T Nation

Compound Row


#1

So I gave the compound row mentioned in the big lats article a go today and liked them very much.I could really feel it in my upper lats.Has anyone else been doing these or tried them.

http://www.tmuscle.com/free_online_article/sports_body_training_performance/big_lats


#2

Just started the routine. First time ive ever really had sore lats. haha i love it.


#3

Plan to incorporate it today into my lactate session - which it looks ideal for. Can't wait. Glad to hear it's doing the job for you chaps.


#4

If I ever saw somebody doing those in the gym I'd laugh my ass right off the bench.


#5

Why the hell would I do those when lat pull downs, pull overs and regular rows work just fine?

Further, this is a back exercise. If you are using any other cable other than the one used for lat pull downs then you are either extremely weak (and need to focus on more basic movements anyway) or you won't be accomplishing much in the way of growth.

I think I would find out first why you couldn't feel your "upper lats" before this exercise considering all of the better movements for that muscle group.

I understand this is the new fad, but trying to incorporate as many muscle groups as possible with every movement does NOT make them better especially when the goal is DEVELOPMENT as well as strength.


#6

I tried them yesterday out of interest. They just felt kind of... silly.


#7

How the hell are you supposed to work up to any kind of big weight on that exercise? Looks fine for warming up, though.


#8

I would use it only as a finisher personally. Works both mid back and lats and since it can mostly done for light weight doing a good rep out at the end of a workout with this exercise would be nice.


#9

i like lat pulldowns with the nuetral attatchment


#10

That looks like a good warm up exercise. It might help you get a good mind-muscle link before moving on to a compound movement. It doesn't look like you could use much load without falling forward though.


#11

Whats funny is that you have those who grumble when those who've built above-average back width use some lower back "play/oomph" to maintain the "groove" when trying to full contract the back muscles when pulling down a LOT of weight for reps - and then the same grumblers proceed to use a movement adding their lower back to the mix as a fuckin' PRIME MOVER - but to move a ridiculously light weight (considering the weight isn't pulling them forward when their feet aren't anchored.

So we're supposed to do super-strict pulldowns with our backs welded at a 90 degree angle to the horizontal (usually with a little girl weight) but its okay to sway like a cypress tree when "compound rowing" the same little girl weight. Gotcha....
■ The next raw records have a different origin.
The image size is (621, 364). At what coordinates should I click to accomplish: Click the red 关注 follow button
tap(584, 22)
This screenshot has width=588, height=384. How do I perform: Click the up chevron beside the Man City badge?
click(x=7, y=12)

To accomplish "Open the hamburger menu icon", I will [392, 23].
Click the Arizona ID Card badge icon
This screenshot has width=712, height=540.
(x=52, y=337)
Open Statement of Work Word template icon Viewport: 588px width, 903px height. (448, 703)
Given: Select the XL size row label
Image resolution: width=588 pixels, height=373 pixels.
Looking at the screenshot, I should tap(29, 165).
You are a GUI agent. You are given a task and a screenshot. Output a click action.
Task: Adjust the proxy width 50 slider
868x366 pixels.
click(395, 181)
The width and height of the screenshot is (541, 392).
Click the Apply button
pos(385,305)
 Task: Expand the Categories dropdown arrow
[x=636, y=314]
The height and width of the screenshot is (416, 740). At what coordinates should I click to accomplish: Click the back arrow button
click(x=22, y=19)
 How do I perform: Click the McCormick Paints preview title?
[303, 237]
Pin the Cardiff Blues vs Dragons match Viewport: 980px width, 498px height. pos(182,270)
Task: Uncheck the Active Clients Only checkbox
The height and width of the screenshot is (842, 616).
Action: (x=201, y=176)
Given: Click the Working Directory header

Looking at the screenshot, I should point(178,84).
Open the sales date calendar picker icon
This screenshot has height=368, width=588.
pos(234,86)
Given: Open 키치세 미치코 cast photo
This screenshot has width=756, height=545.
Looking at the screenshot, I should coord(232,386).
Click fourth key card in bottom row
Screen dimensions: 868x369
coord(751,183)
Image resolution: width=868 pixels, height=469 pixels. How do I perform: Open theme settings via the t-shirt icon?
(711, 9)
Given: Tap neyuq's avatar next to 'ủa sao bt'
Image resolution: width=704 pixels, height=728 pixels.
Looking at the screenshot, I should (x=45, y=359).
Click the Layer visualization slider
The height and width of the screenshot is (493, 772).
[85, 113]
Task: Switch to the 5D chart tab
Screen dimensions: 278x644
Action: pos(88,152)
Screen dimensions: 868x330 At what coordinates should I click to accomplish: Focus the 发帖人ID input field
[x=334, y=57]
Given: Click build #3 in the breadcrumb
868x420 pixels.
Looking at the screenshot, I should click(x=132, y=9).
in any case, to the OP, I think the movement has merit if you anchor your feet and use a lifting belt. While consciously adding as many muscles to the mix as possible is questionable for developing a certain group - bringing in an auxiliary muscle group to cleverly "assist" the prime movers to ensure the prime movers contract under as much weight as possible is where its at.


#12

I tried it yesterday by incoporating it into a 6-exercise lactate circuit. Personally, I thought it was an excellent choice and to me activated greater overall muscle stimulus than, for example, a BB Row.


#13

The compound row appears to me like a regular pulldown movement (with a specific handle) just like you would do at the regular pulldown station, except you "lay back" during the contraction. I always thought this was a form of cheating, but I do see a lot of advanced lifters lean back during the contraction, so maybe I'll try it. But those two movements appear to be identical in form, as far as path of motion, angles etc. Am I wrong?

I also don't see how any significant weight can be used, performing the movement 'free-standing' as described.


#14

Check Nick T's demonstration in the article: you lean back (you have to or the weight would pull you forward). It's unlike a pulldown because you are standing several feet back from the pulley. Once your lower body is anchored in the desired position, it doesn't move and instead your upper body pivots. I find it stimulates upper back, as well lower back and abs because of the pivoting motion. So together with the natural stress on arms, as well as focussing on keeping the lower body tensed, I think it is a great compound exercise.


#15

That wouldn't be sufficient for above-bodyweight work and probably not bodyweight.

That fact wouldn't make it useless of course. But I'm having a hard time seeing it as likely to be superior to more common methods. It doesn't have enough promise (to me) for me to want to try it.


#16

Personally, I would go with a figure-4 leg lock, actually quite painful but I'm sure the lurking combat brethren will have issue with me (cheeky post cause I'm still reading the thread...)


#17

C'mon bro, you know this is more functional than just doing a row...............:wink:


#18

I think it looks like an exercise that would give you a headache with the postural changes in blood pressure with the silly bending movement involved.


#19

Ummm, if you want choices for an overall stimulus (not sure why we're talking about this in a bodybuilding forum), just go for a power/olympic lifting movement.


#20

Ok, done reading. Waste of time for building mass. Just do a seated row. If you want to train lower back, go do .................... (insert your favorite and more appropriate lower back exercise here).